= Description of the task =
In the notebook page on cross-checking jobs against the workspace, what two tables does the notebook create?

[start Source extract]

## Notebook to cross check jobs vs workspace
Notebook validates if notebook in workspace are present in the job, also it can check if in job there is no notebook that has been just deleted.

This notebook created two tables:
1. dbx_user_notebook
2. dbx_user_job_task

In [None]:
dbutils.widgets.text('schema_name','trsales_dm')
dbutils.widgets.text('user_notebook_table','dbx_user_notebook')
dbutils.widgets.text('user_job_task_table','dbx_user_job_task')

in_schema_name = dbutils.widgets.get('schema_name')
in_user_notebook_table = dbutils.widgets.get('user_notebook_table')
in_user_job_task_table = dbutils.widgets.get('user_job_task_table')

In [None]:
import requests
import os

In [None]:
DBX_HOST = os.environ['DBX_HOST']
DBX_TOKEN = os.environ['DBX_TOKEN']

Rest API calls

In [None]:
class BearerAuth(requests.auth.AuthBase):
    def __init__(self):
        self.token = DBX_TOKEN
    def __call__(self, r):
        r.headers["authorization"] = "Bearer " + self.token
        return r

In [None]:
def get_job_name(job_id: str) -> str:
    return requests.get(f"{DBX_HOST}/api/2.1/jobs/get?job_id={job_id}", auth=BearerAuth()).json()

In [None]:
def list_jobs() -> []:
    data = {"limit" : "100"}
    return requests.get(f"{DBX_HOST}/api/2.1/jobs/list",json=data, auth=BearerAuth()).json()

In [None]:
def list_workspace(path: '/Shared/') -> [] :
    data = {"path" : path}
    return requests.get(f"{DBX_HOST}/api/2.0/workspace/list",json=data, auth=BearerAuth()).json()['objects']

Utility functions
- listing notebooks in jobs
- listing notebooks in workspace
- saving results to tables

In [None]:
def list_notebook_in_jobs() -> []:
    """
    For all jobs, listing tasks / notebooks assigne to the job.

[end Source extract]
[start Recorded information]

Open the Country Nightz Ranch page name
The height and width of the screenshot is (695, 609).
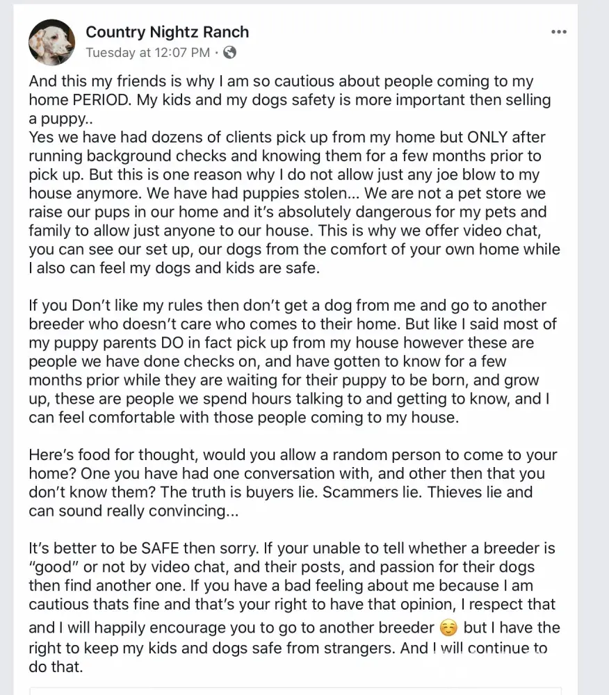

[end Recorded information]

= Response for this exercise =
dbx_user_notebook and dbx_user_job_task